JP Morgan isn’t typically a data conference. But there are always exceptions for data that could make or break a company, piquing the interest of potential investors and partners alike.
Data, for instance, like what Sekar Kathiresan is bringing to the virtual conference, showing that a one-time treatment with Verve Therapeutics’ base editor can keep PCSK9 levels low — thereby lowering LDL cholesterol, aka the bad kind — out to 6 months. In non-human primates.
The two takeaway figures are 61% LDL cholesterol reduction and 89% cut in average blood PCSK9 protein level. That’s the same level of reduction for PCSK9 as the treatment registered at 2 weeks, when the researchers documented a 59% drop in LDL-C.
“What you are seeing is durable lowering of cholesterol and consistent lowering of LDL cholesterol 6 months after administration of the gene editing treatment,” Kathiresan told Endpoints News in a preview.

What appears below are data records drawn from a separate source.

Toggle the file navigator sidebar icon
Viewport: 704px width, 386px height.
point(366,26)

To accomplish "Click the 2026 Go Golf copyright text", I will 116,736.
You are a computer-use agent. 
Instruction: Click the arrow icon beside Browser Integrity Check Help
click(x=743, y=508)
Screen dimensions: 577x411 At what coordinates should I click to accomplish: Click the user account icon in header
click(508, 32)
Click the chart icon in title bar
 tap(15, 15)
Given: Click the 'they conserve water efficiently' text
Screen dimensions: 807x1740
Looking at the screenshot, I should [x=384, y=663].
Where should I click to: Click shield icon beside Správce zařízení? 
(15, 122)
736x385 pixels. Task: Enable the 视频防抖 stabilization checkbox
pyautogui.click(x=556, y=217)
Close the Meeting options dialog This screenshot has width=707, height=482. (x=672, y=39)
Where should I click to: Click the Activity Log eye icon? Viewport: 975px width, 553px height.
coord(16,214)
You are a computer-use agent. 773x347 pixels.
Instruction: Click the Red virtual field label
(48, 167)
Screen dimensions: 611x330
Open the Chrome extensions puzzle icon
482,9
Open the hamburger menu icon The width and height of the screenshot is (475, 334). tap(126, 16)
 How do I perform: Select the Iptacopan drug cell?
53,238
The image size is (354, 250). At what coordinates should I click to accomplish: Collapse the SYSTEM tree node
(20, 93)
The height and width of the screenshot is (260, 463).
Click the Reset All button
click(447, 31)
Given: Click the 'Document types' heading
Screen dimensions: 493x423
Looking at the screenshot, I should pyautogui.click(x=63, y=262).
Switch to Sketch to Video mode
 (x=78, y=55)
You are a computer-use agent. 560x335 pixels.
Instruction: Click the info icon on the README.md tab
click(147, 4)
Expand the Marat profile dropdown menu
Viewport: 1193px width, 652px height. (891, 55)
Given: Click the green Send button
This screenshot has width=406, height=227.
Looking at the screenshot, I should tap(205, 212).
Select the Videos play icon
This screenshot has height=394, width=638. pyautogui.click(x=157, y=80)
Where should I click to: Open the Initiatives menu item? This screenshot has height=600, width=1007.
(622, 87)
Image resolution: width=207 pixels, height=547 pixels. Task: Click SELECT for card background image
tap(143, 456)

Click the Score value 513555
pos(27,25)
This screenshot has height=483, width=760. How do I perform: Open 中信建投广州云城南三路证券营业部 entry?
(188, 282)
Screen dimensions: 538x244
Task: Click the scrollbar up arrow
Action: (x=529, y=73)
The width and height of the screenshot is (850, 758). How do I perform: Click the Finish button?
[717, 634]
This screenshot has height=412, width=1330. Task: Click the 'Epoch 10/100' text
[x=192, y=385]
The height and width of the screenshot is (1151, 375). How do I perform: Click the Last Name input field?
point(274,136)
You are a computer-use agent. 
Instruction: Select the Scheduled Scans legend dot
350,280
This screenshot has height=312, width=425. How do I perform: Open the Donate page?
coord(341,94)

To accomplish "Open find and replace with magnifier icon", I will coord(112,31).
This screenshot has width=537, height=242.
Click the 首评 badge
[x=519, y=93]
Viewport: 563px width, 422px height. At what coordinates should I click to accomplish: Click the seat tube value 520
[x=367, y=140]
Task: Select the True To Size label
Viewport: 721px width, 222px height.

While preclinical, the results mark a significant step for the in vivo use of the next-generation gene editing tool known as base editing. Whereas the first generation of CRISPR gene editing molecules would snip the DNA sequence and let it repair on its own, base editing works by converting one letter on the genome to another.
In this case the construct, VERVE-101, made a single change from A to G in the genetic sequence of the PCSK9 gene in the liver, with an aim to inactivate the gene for good.
As liver cells turn over roughly every 200 days, Kathiresan added, 6-month durability data offer reasonable confidence that the changes are there to stay.
“The fundamental problem with coronary heart disease is cumulative exposure to LDL over time, OK? And the fundamental treatment is to lower that cumulative exposure as much as possible,” said the CEO, who left behind an academic career and a directorship at Mass General’s Center for Genomic Medicine to steer the biotech. “The way to think about this is kind of the area under the curve analysis, you know? You want to keep the LDL down and consistently down for as long a period as possible.”
VERVE-101 rides on the pharmacologic validation offered by monoclonal antibodies and siRNA therapies that target PCSK9 but does away with the need for chronic treatment. Each of which he sees presenting its own compliance issues that could lead to insufficient protection.
With toxicology studies underway, Verve expects to dose its first patient some time in 2022. By targeting the initial clinical indication of heterozygous familial hypercholesterolemia, the company will be developing “a genetic treatment for a genetic disease” before turning to “garden variety coronary heart disease.”
PCSK9 will just be a start. Kathiresan has identified seven other genes that, as he’s discovered over years of studies in population genetics, harbor protective mutations — one of them being ANGPTL3, for which Verve has also presented 2-week preclinical data. All eight targets fall into one of three pathways: LDL-C, triglycerides or lipoprotein(a).
“Each of those pathways are kind of complementary in terms of risk for a patient,” he said. “So a medicine targeting each of those pathways should be additive in terms of benefit.”